Oxysophoridine protects against cerebral ischemia/reperfusion injury via inhibition of TLR4/p38MAPK-mediated ferroptosis

Oxysophoridine (OSR) is an alkaloid extracted from Sophora alopecuroides L. and exerts beneficial effects in cerebral ischemia/reperfusion (I/R) injury. However, the molecular mechanism underlying the regulatory effects of OSR in cerebral I/R injury remains unclear. In the present study, a cerebral I/R injury rat model was established by occlusion of the right middle cerebral artery. Hematoxylin and eosin and triphenyltetrazolium chloride staining were performed to assess histopathological changes and the extent of cerebral injury to the brain. A Cell Counting Kit-8 and TUNEL assay and western blotting were performed to assess cell viability and apoptosis. Ferroptosis and oxidative stress were evaluated based on ATP and Fe(2+) levels and DCFH-DA staining. The protein expression levels of inflammatory factors were assessed using ELISA. The protein expression levels of members of the toll-like receptor (TLR)4/p38MAPK signaling pathway were evaluated using immunofluorescence staining and western blotting. The results demonstrated that OSR decreased brain injury and neuronal apoptosis in the hippocampus in I/R-induced rats.
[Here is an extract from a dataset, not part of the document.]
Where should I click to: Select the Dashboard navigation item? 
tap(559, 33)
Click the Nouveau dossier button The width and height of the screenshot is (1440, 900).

OSR inhibited reactive oxygen species (ROS) production, decreased levels of ATP, Fe(2+) and acyl-CoA synthetase long-chain family member 4 (ACSL4) and transferrin 1 protein and increased the protein expression levels of ferritin 1 and glutathione peroxidase 4. Furthermore, OSR blocked TLR4/p38MAPK signaling in brain tissue in the I/R-induced rat. In vitro experiments demonstrated that TLR4 overexpression induced generation of ROS, ATP and Fe(2+), which promoted the expression of ferroptosis-associated proteins in hippocampal HT22 neuronal cells. The ferroptosis inducer erastin decreased the effects of OSR on oxygen-glucose deprivation/reoxygenation (OGD/R)-induced cell viability, oxidative stress and inflammatory response. Together, the results demonstrated that OSR alleviated cerebral I/R injury via inhibition of TLR4/p38MAPK-mediated ferroptosis.